No dia em que lancei o post sobre a minha mudança de emprego, recebi um email de uma colega (que acompanho por aqui) a desafiar-me para aprofundar mais esse tema. Segundo ela, nos casos de mudança de carreira, normalmente fala-se das coisas de uma maneira muito geral e ficam sempre as dúvidas de como é realmente o processo em si.

Pois bem, naturalmente não acordei um dia e pensei, vou mudar de vida! Nap! A minha insatisfação na advocacia foi gradual, pensei em alternativas dentro do direito (desde a magistratura à solicitadoria) mas, a determinada altura, passei a sentir-me doente fisicamente, demasiado angustiada e demasiado infeliz por passar quase metade do meu dia a fazer algo que não me satisfazia a nenhum nível.  Tinha mesmo que enfrentar, eu não queria fazer nada com o meu curso. N-A-D-A!

O problema é que eu não sabia fazer outra coisa! A primeira ideia foi tirar outro curso superior. Talvez pelo imprint que só a formação superior nos dá segurança e credibilidade.

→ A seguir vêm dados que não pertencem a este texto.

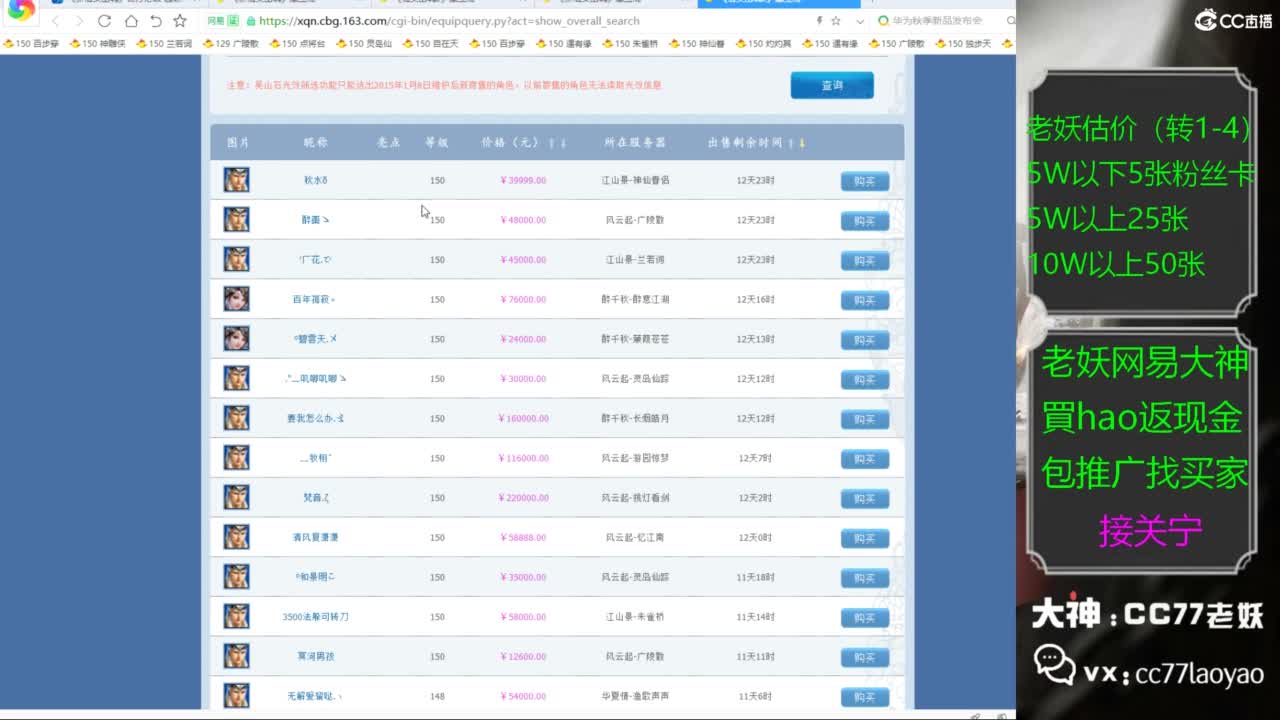The image size is (1280, 720).
Task: Sort by price ascending arrow
Action: [551, 143]
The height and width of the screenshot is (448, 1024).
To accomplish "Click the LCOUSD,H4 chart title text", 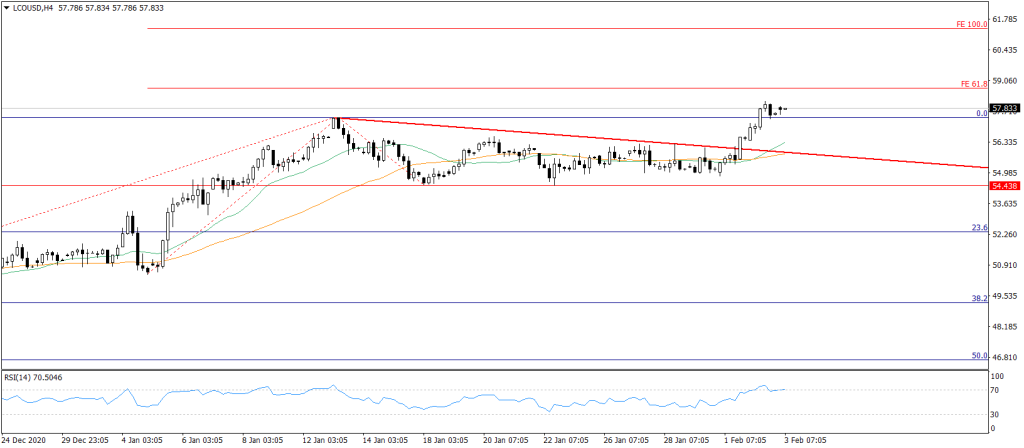I will 32,8.
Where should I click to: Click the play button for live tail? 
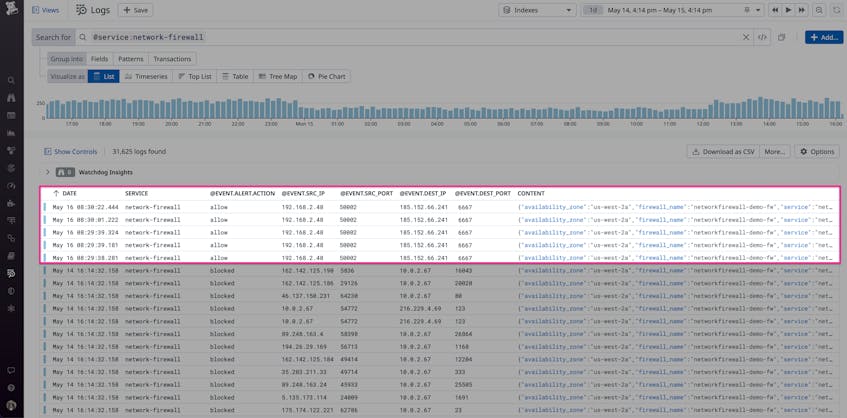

E que, sem isso, não poderia ser uma profissional respeitada e valorizada.

A sanidade e luz esteve no 1º passo.  Foi pensar, mas afinal quem quer mudar? quem é o sujeito que quer a mudança? quem sou eu?

Decidir procurar, decidi procurar-me! A preocupação pelo auto-conhecimento, reconhecimento e aceitação das minhas limitações, do meu “quadrado mental” que tanto trabalho deu desmontar (e, desenganem-se, continua a dar), foi realmente o grande impulsionador para a transformação.

Comecei pelo eneagrama, identifiquei o “meu tipo” (pasmem, existem muitos mais iguais a mim), comecei a meditar, a cuidar do meu corpo e fiz uma viagem/retiro ao México para ver de longe, para perceber que não havia assim tantos motivos para ter medo. Aí está, eu morria de MEDO e essa era a raiz do meu bloqueio!

Chega! Para saberem (ainda) mais, aguardem a entrevista ao Eu, marca registada!  Vou tentar inspirar-me para não ficar muito lamechas e servir de incentivo aos que tremem só em pensar na mudança (tal como eu tremia!).

Bodhisoha!

ba

2 thoughts on “Falar de mim

  1. Olá outra vez! 🙂

    Sorvi cada letrinha do testemunho no ‘eumarcaregistada’, e pensei aquilo que acredito tens vindo a ouvir com frequência… “como eu te compreendo” (desculpa o à vontade da segunda pessoa do singular!…)
    Nunca tinha ouvido falar do eneagrama, já pesquisei, fiz inclusivamente um daqueles testes online e realmente o resultado foi surpreendente… 🙂 Vou tentar saber mais sobre o assunto!

    Mais uma vez…grata pelas partilhas!